WHAT THE TASK REQUIRES
Return all the records, each one exactly as given.

DATA FOR THE TASK
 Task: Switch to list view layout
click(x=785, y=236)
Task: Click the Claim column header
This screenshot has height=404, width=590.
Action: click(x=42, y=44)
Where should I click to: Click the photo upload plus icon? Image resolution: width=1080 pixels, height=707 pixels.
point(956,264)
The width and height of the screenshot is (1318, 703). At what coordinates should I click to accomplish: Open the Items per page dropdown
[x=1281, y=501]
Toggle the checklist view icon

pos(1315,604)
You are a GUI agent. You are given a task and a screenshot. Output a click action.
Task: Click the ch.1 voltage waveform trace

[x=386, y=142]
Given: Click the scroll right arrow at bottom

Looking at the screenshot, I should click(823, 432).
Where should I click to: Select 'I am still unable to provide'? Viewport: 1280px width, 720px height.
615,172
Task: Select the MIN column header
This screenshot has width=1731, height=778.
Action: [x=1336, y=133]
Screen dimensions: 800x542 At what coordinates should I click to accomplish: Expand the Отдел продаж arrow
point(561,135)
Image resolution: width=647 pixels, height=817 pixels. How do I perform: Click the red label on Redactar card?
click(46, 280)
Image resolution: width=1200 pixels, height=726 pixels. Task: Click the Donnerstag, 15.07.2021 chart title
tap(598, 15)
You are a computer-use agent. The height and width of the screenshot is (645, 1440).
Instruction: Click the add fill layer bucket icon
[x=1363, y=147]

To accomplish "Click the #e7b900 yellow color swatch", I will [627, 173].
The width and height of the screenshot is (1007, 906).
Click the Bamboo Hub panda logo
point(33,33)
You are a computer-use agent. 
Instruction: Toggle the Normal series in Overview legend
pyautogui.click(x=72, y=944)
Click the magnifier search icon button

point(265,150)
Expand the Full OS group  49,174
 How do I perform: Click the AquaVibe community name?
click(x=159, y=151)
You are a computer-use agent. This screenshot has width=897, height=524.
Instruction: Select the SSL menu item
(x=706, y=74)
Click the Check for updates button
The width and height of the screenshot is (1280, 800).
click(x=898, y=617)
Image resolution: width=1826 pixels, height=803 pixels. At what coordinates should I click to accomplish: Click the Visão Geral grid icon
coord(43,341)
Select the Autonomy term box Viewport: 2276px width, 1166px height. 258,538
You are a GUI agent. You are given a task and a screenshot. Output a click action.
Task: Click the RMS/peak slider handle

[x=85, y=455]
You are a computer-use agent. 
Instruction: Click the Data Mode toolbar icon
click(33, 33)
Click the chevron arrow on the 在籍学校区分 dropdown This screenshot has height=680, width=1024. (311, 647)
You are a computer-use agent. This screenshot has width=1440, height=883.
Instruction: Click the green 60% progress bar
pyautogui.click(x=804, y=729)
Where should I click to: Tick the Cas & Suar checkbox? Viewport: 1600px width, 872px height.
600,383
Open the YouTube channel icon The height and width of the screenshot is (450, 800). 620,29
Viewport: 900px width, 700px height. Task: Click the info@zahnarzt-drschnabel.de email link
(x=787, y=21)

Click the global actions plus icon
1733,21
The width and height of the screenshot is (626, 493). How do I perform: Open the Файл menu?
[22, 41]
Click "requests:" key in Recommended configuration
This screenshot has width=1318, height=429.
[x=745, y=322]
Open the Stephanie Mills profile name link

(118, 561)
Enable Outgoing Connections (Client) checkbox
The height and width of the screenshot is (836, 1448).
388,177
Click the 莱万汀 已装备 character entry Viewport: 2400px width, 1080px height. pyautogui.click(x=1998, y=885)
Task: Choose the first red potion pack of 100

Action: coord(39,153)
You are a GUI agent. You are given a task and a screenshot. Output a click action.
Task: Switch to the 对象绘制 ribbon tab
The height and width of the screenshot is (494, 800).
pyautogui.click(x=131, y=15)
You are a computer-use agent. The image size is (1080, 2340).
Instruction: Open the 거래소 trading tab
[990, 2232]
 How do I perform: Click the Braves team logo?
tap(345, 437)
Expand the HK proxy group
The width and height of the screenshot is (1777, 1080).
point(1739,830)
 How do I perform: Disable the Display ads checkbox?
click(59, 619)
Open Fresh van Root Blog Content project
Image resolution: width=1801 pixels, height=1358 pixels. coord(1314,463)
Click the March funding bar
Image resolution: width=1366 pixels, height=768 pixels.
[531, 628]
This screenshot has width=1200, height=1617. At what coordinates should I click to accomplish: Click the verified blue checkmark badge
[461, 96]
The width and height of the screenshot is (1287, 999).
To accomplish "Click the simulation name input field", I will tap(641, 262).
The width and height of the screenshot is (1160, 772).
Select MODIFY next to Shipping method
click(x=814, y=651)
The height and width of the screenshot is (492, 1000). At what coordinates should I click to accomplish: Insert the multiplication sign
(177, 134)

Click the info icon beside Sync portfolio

ANSWER TO THIS EXERCISE
 Task: Switch to list view layout
click(x=785, y=236)
Task: Click the Claim column header
This screenshot has height=404, width=590.
Action: click(x=42, y=44)
Where should I click to: Click the photo upload plus icon? Image resolution: width=1080 pixels, height=707 pixels.
point(956,264)
The width and height of the screenshot is (1318, 703). At what coordinates should I click to accomplish: Open the Items per page dropdown
[x=1281, y=501]
Toggle the checklist view icon

pos(1315,604)
You are a GUI agent. You are given a task and a screenshot. Output a click action.
Task: Click the ch.1 voltage waveform trace

[x=386, y=142]
Given: Click the scroll right arrow at bottom

Looking at the screenshot, I should click(823, 432).
Where should I click to: Select 'I am still unable to provide'? Viewport: 1280px width, 720px height.
615,172
Task: Select the MIN column header
This screenshot has width=1731, height=778.
Action: [x=1336, y=133]
Screen dimensions: 800x542 At what coordinates should I click to accomplish: Expand the Отдел продаж arrow
point(561,135)
Image resolution: width=647 pixels, height=817 pixels. How do I perform: Click the red label on Redactar card?
click(46, 280)
Image resolution: width=1200 pixels, height=726 pixels. Task: Click the Donnerstag, 15.07.2021 chart title
tap(598, 15)
You are a computer-use agent. The height and width of the screenshot is (645, 1440).
Instruction: Click the add fill layer bucket icon
[x=1363, y=147]

To accomplish "Click the #e7b900 yellow color swatch", I will [627, 173].
The width and height of the screenshot is (1007, 906).
Click the Bamboo Hub panda logo
point(33,33)
You are a computer-use agent. 
Instruction: Toggle the Normal series in Overview legend
pyautogui.click(x=72, y=944)
Click the magnifier search icon button

point(265,150)
Expand the Full OS group  49,174
 How do I perform: Click the AquaVibe community name?
click(x=159, y=151)
You are a computer-use agent. This screenshot has width=897, height=524.
Instruction: Select the SSL menu item
(x=706, y=74)
Click the Check for updates button
The width and height of the screenshot is (1280, 800).
click(x=898, y=617)
Image resolution: width=1826 pixels, height=803 pixels. At what coordinates should I click to accomplish: Click the Visão Geral grid icon
coord(43,341)
Select the Autonomy term box Viewport: 2276px width, 1166px height. 258,538
You are a GUI agent. You are given a task and a screenshot. Output a click action.
Task: Click the RMS/peak slider handle

[x=85, y=455]
You are a computer-use agent. 
Instruction: Click the Data Mode toolbar icon
click(33, 33)
Click the chevron arrow on the 在籍学校区分 dropdown This screenshot has height=680, width=1024. (311, 647)
You are a computer-use agent. This screenshot has width=1440, height=883.
Instruction: Click the green 60% progress bar
pyautogui.click(x=804, y=729)
Where should I click to: Tick the Cas & Suar checkbox? Viewport: 1600px width, 872px height.
600,383
Open the YouTube channel icon The height and width of the screenshot is (450, 800). 620,29
Viewport: 900px width, 700px height. Task: Click the info@zahnarzt-drschnabel.de email link
(x=787, y=21)

Click the global actions plus icon
1733,21
The width and height of the screenshot is (626, 493). How do I perform: Open the Файл menu?
[22, 41]
Click "requests:" key in Recommended configuration
This screenshot has width=1318, height=429.
[x=745, y=322]
Open the Stephanie Mills profile name link

(118, 561)
Enable Outgoing Connections (Client) checkbox
The height and width of the screenshot is (836, 1448).
388,177
Click the 莱万汀 已装备 character entry Viewport: 2400px width, 1080px height. pyautogui.click(x=1998, y=885)
Task: Choose the first red potion pack of 100

Action: coord(39,153)
You are a GUI agent. You are given a task and a screenshot. Output a click action.
Task: Switch to the 对象绘制 ribbon tab
The height and width of the screenshot is (494, 800).
pyautogui.click(x=131, y=15)
You are a computer-use agent. The image size is (1080, 2340).
Instruction: Open the 거래소 trading tab
[990, 2232]
 How do I perform: Click the Braves team logo?
tap(345, 437)
Expand the HK proxy group
The width and height of the screenshot is (1777, 1080).
point(1739,830)
 How do I perform: Disable the Display ads checkbox?
click(59, 619)
Open Fresh van Root Blog Content project
Image resolution: width=1801 pixels, height=1358 pixels. coord(1314,463)
Click the March funding bar
Image resolution: width=1366 pixels, height=768 pixels.
[531, 628]
This screenshot has width=1200, height=1617. At what coordinates should I click to accomplish: Click the verified blue checkmark badge
[461, 96]
The width and height of the screenshot is (1287, 999).
To accomplish "Click the simulation name input field", I will tap(641, 262).
The width and height of the screenshot is (1160, 772).
Select MODIFY next to Shipping method
click(x=814, y=651)
The height and width of the screenshot is (492, 1000). At what coordinates should I click to accomplish: Insert the multiplication sign
(177, 134)

Click the info icon beside Sync portfolio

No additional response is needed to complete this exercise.